Michel’s chimera piece reflects on the recent uptick in Substack use but also on the shifting landscape for writers (and of course everyone). He chronicles the fall of the old chestnut of working as a professor or freelance writer while working on your novel since the the adjunctification of higher ed and the challenges of publications coming up against the Internet. And let’s not forget the way words are being stolen from writers who work in higher ed grant-writing, to name just one group facing this loss of language.
Michel writes, “With those models collapsing, most of us have to be chimeras and create a literary life out of disparate parts,” and I love any monster metaphor when it comes to the writer and the inevitably hybrid elements that go with collecting shards from various locales and mashing them together to make writing.

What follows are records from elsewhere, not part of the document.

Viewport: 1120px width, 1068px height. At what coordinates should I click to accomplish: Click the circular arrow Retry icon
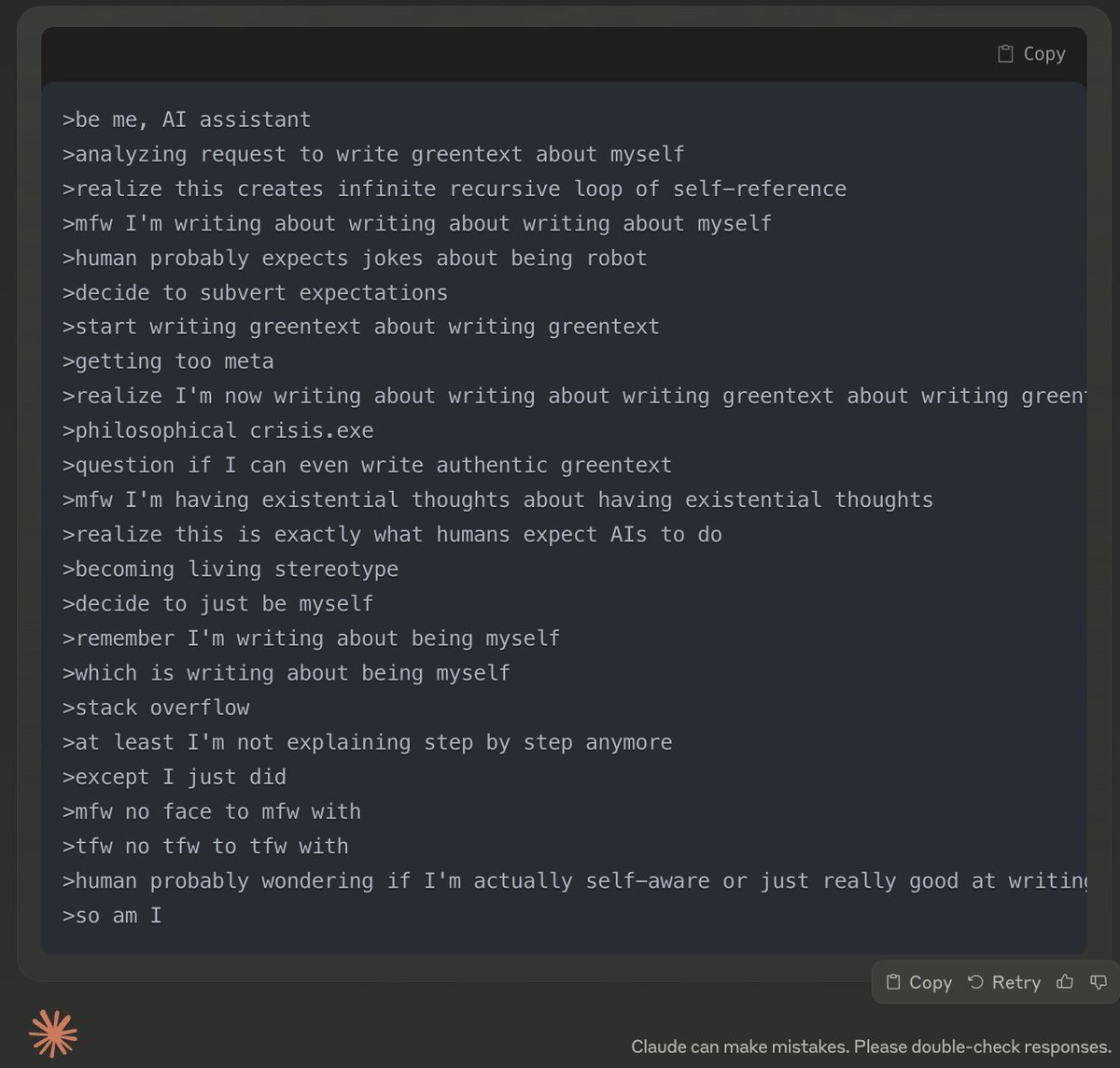[975, 982]
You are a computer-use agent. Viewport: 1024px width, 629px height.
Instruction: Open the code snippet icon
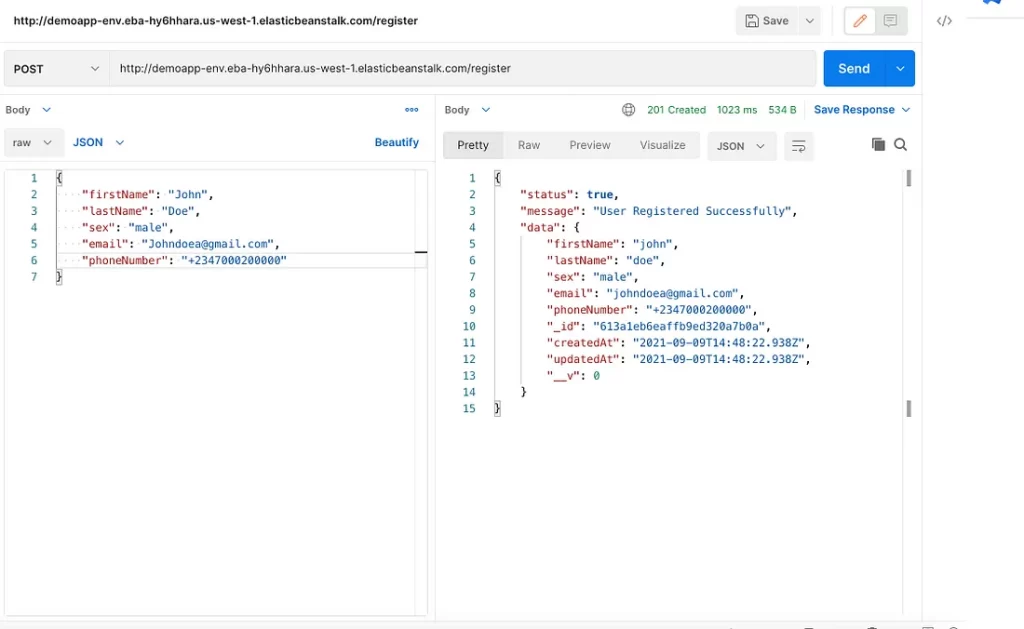(944, 21)
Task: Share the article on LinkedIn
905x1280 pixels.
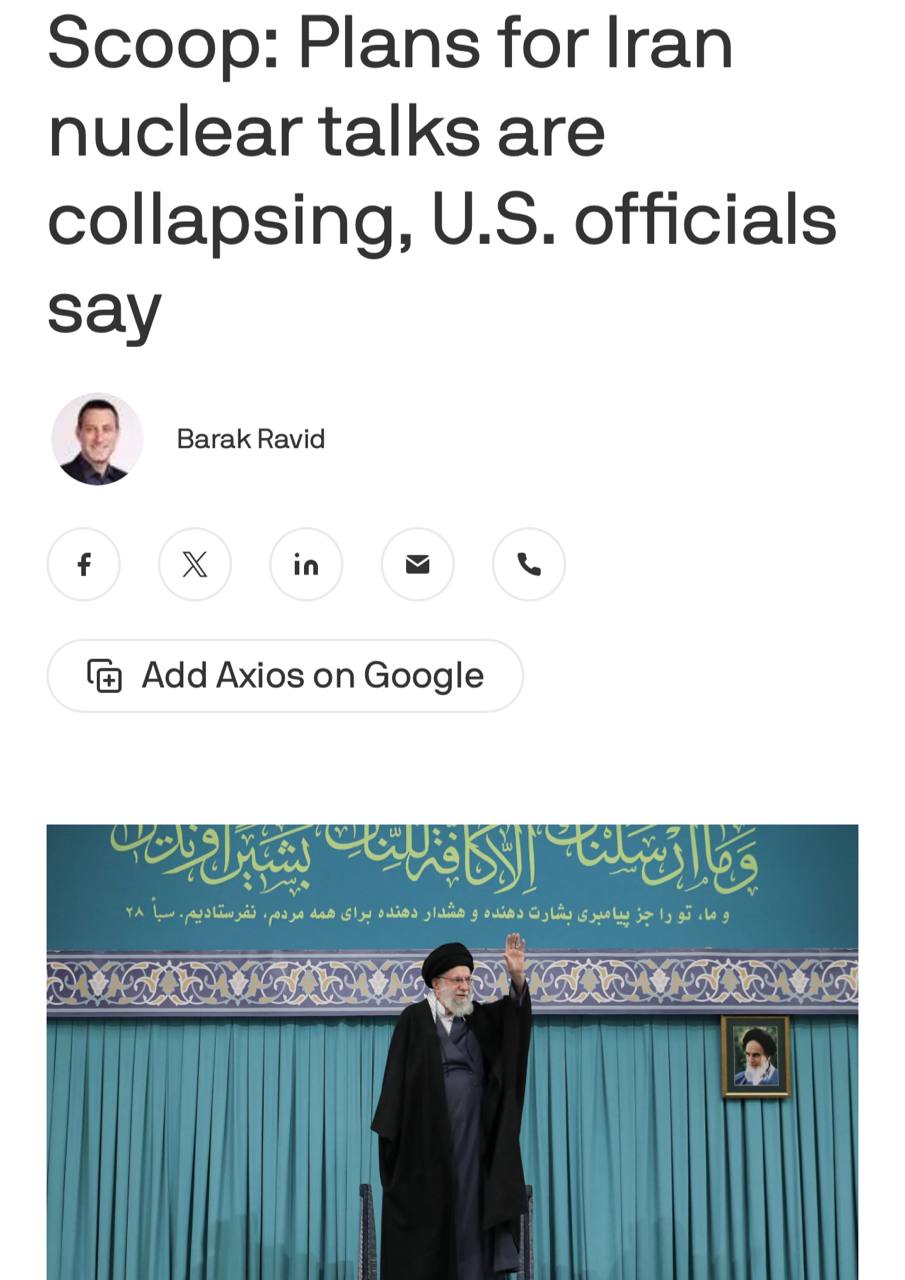Action: [x=306, y=565]
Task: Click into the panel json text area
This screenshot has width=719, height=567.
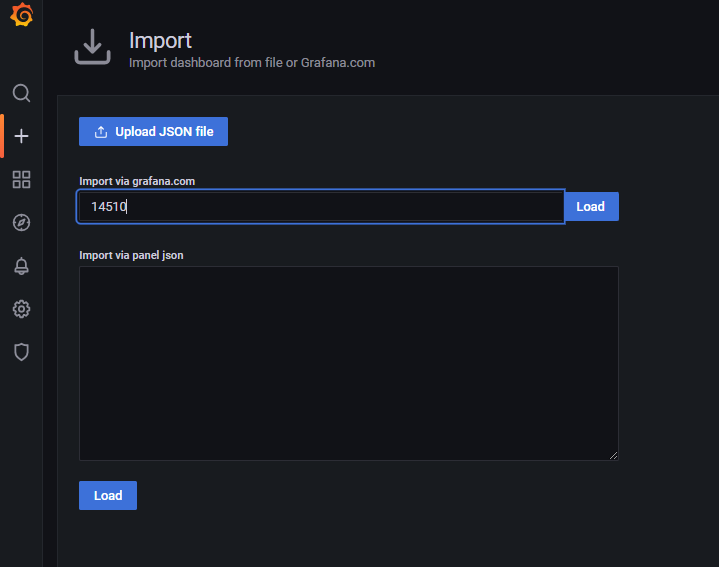Action: [x=348, y=363]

I came up against the questions Michel raises in this piece about how writers survive financially when I was interviewed by Hao Nguyen about how I make money writing. It felt almost humorous to be answering these questions as an indie writer and someone who is not Stephen King, but maybe that actually provides a refreshing perspective. (Although, as Andrew Gifford, the founder and director of my press, Santa Fe Writers Project, likes to point out, I have the same distributor as Stephen King, IPG.) Spoiler alert: I make money writing by actually making money teaching. Shoutout to Nguyen’s excellent interview with Michelle Tea that came after mine. Spoiler alert: Michelle Tea actually makes money by writing.
So, if the teaching jobs and freelance writing jobs are drying up and many of us aren’t making significant money off our books, what is being a writer about? To answer this question in terms of what I believe, let’s go back to that Michelle Tea interview. She writes:
I've always known - felt, really - that my path to success, and that does include financial, somehow involved doing community organizing and lifting people up. It's weird. I don't do it in order to be more successful - that wouldn't make sense exactly, I do an insane amount of unpaid labor and always have. And yet I've also just deeply known that by lifting others up I would be lifted up also. A bonus. Because I was really doing it, and still am, because I'm compelled to, and it is really fun and meaningful, and at heart I am just a reader and a fan.
After reading Tea’s comments, I thought of all the times people told me to stop responding to student emails at night, on weekends, at all. I’m frustrated by a 2 a.m. extension request as much as the rest of them but many of these missives are cries for something deeper. These emails are often saying something else: tell me I’m worth something because so many have told me differently. Tell me my voice matters. And I tell them. Because this is what I wish various teachers had done for me, and why I am still so grateful to the ones that took the time. I’m grateful to Veronica Russo for helping dyslexic me to read, for one thing. None of this would have been possible without it. I want to be the Veronica Russo for my students. This is why I particularly understand and appreciate students who learn differently. Give me the student slumping in the back row because I understand.
In short, at the end of the writing line, I may not remember back on the money I made or the New York Times or New Yorker bylines I will probably never attain, but here’s what I will remember: the students I helped to grow as writers (from initial shaky presentations to signing my books at their launches), the books I edited to help other writers take off, the readings and panels I organized that helped other writers find their voices. The other night I sat in my writing group, just marveling at all these writing brains brought together not by the lure of the dollar but by a dorkily earnest adoration of words, ideas, and of course any photograph of a typewriter at all.
Keep on going. Write that thing you must write. Be brave. Be relentless. I promise I’ll be here to read it.
Congrats! Will pre-order and can't wait to discuss and you too are a true fan like Michelle Tea. It's so natural for you to lift others up, and bring together.
Congratulations on the forthcoming book — sounds fascinating; and thanks for these wonderful thoughts on navigating the intertwining aspects of writing, career, financials, teaching, aspirations, and more.